The answer to Reviewer 2: 

According to the kind suggestion of reviewer 2, we collected our manuscript as follows.

1) About “the authors need to apply adequate statistical methods to assess the reliability of differences in results.”;

As pointed by reviewer, we applied only Student' t test as statistical methods in the previous manuscript. In the revised manuscript, we used Student’s t-test to analyze two groups, and a one-way ANOVA followed by the Dunnet’s multiple comparison test to analyse three or more groups. We explained in Materials and Methods 3.6. (p.5 line 363-365), figure legends (Figure 3, 4  and 5).    

2) About “in Figure 4, obviously, there is an error - it does not seem likely that there are significant differences from the control (30 μM H2O2) samples with H2O2 and 1 or 5 μM of compound 13.”;

   When we analyzed the differences of samples with H₂O₂ and 1 or 5 μM of compound 13 with a one-way ANOVA followed by the Dunnet’s multiple comparison test in the revised manuscript, the values were 0.0035 and 0.0033, respectively.
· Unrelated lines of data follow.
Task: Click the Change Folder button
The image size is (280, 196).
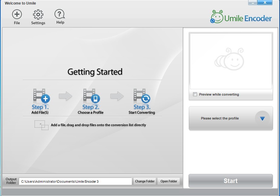Action: [145, 181]
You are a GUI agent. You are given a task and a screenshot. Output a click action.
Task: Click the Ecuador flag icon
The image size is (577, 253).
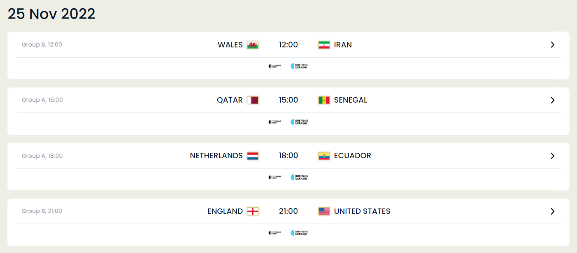coord(324,156)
As pointed by reviewer 1, 30 µM H₂O₂ showed maximum ability on cell viability. We thus omitted the data with 60 µM H₂O₂ and 100 µM H₂O₂ in the revised manuscript.

3) About “the conclusion: «To the best of our knowledge, this is the first study to show that a 363 carbazole derivative had neuroprotective effects».”;

   As pointed by reviewer, we searched PubMed and found some reports to show carbazole compounds with neuroprotective activity. We are sincerely sorry for our mistake. We omitted such sentence in Conclusion of the previous manuscript. As suggested by reviewer, we cited these reports (References 32-36) in Results and Discussion (p.7 lines 316-320).  

Round 2

Reviewer 1 Report

I understand the reason authors didn’t see the cell death since they have used 10%FCS in their cell culture and used the series of carbazole derivatives to examine the cell viability. In my opinion, the experiment 2 is not showing the protective effects of the carbazole derivatives rather they are not effective in inducing oxidative stress or cell death. Therefore, they can do two things;

1.   The authors are suggested to rewrite their statement that “The compounds 8, 13, 21 and 22 are not effective in inducing cell death in this experimental condition and gave similar cell viability in comparison to control and vitamin E treated cells”.
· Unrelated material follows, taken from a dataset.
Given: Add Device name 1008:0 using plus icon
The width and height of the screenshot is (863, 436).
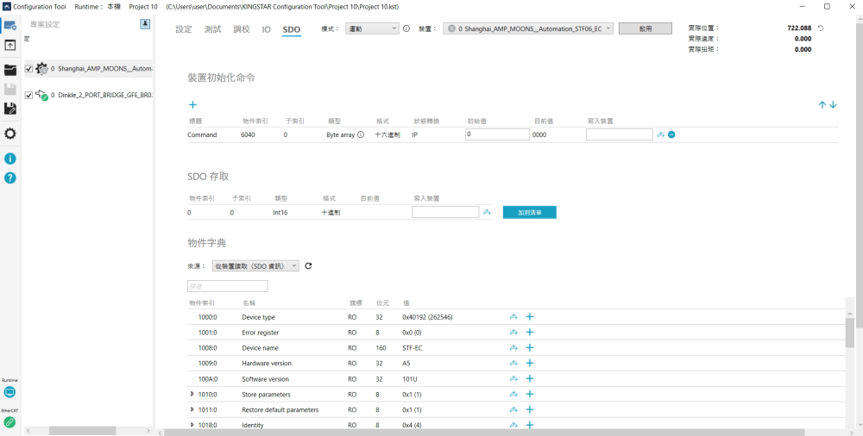Looking at the screenshot, I should pyautogui.click(x=530, y=348).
2.   The authors are suggested to remove the Figure 2 to make the things clear and reduce the discrepancies. They can use the same data to work on another manuscript showing the toxicity of the other compounds (ex – 12) in inducing cell death in cancer cell lines.

Author Response

The answer to Reviewer 1:   

According to the helpful suggestion of reviewer 1, we collected our manuscript as follows.

About “the neuroprotective effect of the compounds 13”;

As pointed out by reviewer, “the neuroprotective effect” was excessive expression. We thus changed the sentence to “had the protective effect on H₂O₂-induced cell viability reduction in this experimental condition and gave similar cell viability in comparison to that of control and 50 µM vitamin E (V.E)-treated cells” (p.2, lines 70-72) and “the protective effect on H₂O₂-induced cell viability reduction” (p.3, line 135).